LA POLICE EN GRèVE
Les policiers en grève
Quand on vous dit que la France est en grève tous les jours, vous n’y croyez pas. Ou seulement après vu ailleurs de loin qu’effectivement, la France est en grève tous les jours. Hier, Beaubourg était en grève. Aujourd’hui aussi. Avant-hier c’était les pêcheurs, les tabatiers. Demain c’est la Poste et les hôpitaux. Plus étonnant, la police est en grève.
Manifestation 1
Cette semaine, la police fait grève partout en France avec des revendications.
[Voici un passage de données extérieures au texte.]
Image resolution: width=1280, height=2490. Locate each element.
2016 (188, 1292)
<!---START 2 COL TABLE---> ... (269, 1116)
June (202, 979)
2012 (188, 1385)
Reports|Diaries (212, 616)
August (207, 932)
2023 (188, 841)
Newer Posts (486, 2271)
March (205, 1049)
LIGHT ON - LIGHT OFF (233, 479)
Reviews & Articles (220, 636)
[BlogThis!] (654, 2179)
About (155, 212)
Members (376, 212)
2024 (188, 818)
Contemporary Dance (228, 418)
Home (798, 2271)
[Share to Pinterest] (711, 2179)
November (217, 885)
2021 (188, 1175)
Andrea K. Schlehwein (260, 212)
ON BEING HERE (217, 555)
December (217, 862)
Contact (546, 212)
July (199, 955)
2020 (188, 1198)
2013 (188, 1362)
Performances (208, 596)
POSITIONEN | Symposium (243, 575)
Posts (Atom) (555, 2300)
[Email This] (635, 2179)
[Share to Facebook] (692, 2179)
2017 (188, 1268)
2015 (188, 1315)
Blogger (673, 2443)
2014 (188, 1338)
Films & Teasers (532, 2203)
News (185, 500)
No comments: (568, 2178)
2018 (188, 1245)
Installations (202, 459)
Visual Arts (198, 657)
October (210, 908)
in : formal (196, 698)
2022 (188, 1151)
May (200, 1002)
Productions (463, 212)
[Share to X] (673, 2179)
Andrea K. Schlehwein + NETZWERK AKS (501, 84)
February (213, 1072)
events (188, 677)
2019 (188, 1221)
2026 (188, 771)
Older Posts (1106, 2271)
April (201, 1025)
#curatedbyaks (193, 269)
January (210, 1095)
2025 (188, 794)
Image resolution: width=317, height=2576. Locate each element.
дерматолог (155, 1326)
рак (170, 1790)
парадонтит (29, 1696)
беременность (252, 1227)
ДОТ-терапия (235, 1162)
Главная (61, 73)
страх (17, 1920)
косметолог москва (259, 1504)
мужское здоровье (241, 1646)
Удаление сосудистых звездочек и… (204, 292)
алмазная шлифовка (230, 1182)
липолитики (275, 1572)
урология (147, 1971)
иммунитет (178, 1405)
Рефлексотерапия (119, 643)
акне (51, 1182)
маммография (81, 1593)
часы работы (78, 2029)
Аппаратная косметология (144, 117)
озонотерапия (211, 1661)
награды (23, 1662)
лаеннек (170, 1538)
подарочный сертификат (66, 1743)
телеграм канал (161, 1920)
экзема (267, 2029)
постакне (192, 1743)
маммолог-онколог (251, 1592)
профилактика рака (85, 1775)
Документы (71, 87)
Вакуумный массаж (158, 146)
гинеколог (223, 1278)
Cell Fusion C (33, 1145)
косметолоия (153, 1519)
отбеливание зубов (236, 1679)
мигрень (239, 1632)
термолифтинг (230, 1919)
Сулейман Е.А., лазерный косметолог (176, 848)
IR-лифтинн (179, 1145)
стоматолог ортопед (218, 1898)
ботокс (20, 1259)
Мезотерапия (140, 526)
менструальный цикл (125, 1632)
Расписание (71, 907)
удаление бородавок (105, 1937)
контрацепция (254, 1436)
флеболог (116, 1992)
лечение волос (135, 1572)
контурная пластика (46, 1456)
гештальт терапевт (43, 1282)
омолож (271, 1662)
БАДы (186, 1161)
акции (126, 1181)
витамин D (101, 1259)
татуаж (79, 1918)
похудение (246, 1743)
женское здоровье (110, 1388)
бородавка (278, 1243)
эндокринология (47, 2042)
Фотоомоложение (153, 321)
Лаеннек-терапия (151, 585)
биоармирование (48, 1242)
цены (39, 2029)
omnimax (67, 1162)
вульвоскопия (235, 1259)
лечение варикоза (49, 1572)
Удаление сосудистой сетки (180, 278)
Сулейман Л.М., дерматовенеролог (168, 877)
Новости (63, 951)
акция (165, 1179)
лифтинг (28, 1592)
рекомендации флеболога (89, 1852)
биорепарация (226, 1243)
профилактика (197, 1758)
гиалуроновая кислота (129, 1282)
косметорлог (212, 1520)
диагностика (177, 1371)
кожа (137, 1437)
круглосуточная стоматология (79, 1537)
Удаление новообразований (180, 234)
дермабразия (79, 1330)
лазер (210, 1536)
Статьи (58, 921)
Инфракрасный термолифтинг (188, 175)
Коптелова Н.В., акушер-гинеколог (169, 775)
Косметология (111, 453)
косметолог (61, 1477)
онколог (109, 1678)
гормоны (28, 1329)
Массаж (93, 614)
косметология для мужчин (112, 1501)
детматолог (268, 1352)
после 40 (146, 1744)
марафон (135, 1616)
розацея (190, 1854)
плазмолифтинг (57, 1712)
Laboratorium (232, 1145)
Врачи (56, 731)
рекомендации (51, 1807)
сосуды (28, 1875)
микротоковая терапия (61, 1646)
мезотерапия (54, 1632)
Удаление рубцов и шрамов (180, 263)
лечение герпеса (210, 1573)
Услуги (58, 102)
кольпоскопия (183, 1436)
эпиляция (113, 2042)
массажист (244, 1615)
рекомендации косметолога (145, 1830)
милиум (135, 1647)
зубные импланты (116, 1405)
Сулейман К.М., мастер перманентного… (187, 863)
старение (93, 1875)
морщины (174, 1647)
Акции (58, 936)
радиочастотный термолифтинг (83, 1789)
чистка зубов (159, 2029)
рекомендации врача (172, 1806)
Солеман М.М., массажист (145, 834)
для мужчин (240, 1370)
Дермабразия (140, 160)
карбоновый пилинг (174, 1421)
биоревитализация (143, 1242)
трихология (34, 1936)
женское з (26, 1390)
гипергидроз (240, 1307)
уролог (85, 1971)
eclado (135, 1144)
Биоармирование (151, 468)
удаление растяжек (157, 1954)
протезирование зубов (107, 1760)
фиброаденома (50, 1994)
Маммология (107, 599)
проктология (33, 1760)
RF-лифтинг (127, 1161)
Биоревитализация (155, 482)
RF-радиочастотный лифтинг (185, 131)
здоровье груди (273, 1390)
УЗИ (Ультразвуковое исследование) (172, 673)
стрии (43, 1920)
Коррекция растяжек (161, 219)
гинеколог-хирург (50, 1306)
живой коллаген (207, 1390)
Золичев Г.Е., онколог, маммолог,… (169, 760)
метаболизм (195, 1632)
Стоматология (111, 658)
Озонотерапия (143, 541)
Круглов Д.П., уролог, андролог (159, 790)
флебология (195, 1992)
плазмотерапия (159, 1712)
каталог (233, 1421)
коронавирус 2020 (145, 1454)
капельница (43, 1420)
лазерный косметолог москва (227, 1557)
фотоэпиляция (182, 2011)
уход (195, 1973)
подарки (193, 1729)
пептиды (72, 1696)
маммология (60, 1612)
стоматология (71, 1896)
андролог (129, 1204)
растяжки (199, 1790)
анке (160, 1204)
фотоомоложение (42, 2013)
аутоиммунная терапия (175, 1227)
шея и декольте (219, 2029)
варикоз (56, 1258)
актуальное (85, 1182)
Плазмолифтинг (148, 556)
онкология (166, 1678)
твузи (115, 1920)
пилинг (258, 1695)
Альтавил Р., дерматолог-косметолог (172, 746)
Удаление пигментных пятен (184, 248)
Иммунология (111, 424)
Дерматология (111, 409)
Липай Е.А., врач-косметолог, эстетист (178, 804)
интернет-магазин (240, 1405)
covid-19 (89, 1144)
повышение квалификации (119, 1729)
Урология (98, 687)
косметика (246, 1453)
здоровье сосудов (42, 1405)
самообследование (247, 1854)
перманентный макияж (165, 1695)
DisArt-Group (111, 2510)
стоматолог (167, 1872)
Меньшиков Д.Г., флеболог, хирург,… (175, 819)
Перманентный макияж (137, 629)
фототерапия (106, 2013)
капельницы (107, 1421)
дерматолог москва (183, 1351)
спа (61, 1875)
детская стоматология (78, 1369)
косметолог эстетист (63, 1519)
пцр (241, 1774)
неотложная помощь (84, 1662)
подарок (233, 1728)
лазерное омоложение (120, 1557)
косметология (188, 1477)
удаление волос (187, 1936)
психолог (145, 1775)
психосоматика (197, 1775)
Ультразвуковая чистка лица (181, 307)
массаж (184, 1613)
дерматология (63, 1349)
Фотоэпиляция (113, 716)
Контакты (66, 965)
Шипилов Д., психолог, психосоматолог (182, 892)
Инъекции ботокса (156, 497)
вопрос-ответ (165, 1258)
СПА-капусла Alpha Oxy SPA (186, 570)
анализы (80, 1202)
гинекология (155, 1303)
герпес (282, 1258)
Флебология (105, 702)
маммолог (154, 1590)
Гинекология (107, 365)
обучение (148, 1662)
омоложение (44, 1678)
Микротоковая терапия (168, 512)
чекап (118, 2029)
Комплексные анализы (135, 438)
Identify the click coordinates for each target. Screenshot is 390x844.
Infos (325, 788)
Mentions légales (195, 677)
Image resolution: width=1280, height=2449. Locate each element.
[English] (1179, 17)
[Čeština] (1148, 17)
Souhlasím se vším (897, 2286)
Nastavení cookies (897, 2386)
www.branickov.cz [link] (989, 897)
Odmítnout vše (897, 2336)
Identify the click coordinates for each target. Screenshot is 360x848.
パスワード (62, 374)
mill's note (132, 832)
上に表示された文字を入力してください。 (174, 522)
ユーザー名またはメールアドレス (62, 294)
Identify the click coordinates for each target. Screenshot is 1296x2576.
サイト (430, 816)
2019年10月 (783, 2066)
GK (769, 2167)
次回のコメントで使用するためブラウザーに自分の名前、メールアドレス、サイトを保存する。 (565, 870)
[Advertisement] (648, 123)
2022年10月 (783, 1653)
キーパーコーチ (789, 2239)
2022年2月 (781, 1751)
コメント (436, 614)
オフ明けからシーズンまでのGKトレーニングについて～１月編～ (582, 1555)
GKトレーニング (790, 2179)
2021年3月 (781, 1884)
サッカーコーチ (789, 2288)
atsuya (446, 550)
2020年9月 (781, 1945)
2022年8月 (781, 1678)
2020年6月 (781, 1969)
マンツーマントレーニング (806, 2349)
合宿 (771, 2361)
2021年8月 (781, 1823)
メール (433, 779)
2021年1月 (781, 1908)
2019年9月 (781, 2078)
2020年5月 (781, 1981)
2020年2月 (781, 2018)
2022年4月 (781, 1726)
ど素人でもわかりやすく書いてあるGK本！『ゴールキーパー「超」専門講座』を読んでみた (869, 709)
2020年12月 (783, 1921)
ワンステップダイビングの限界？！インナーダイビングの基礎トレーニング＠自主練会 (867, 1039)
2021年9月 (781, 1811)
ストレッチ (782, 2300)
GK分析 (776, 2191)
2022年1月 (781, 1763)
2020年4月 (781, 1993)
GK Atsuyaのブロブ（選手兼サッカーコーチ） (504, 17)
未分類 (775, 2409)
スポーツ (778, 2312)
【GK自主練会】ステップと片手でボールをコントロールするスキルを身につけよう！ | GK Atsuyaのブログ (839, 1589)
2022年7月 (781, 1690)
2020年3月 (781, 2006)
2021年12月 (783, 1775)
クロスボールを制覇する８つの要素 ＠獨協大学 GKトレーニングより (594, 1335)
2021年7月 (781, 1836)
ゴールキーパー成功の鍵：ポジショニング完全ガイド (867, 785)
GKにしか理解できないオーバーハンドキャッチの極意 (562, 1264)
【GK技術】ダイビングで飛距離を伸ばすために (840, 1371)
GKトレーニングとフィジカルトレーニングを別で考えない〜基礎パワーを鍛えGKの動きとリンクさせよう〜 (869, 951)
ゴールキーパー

Contre la baisse des effectifs (2000 fonctionnaires en moins prévu en 2010), contre les heures non payées (au total, c’est 18 millions d’heures que l’Etat aurait économisé) et surtout contre la politique du chiffre qui leur demande d’être toujours plus rentable, toujours moins efficace.
Par exemple, plutôt que de démanteler un réseau de trafiquant de drogues qui coûte beaucoup de temps pour finalement peu d’arrestations, mieux vaut interpeller et punir des consommateurs de cannabis facile à attraper (46 % des garçons âgés de 15 à 19 ans en ont déjà fumé en Ile-de-France). Cette politique du chiffre, très rentable en terme d’arrestation et de condamnation est vivement critiquée par les policiers. Elle serait moins efficace.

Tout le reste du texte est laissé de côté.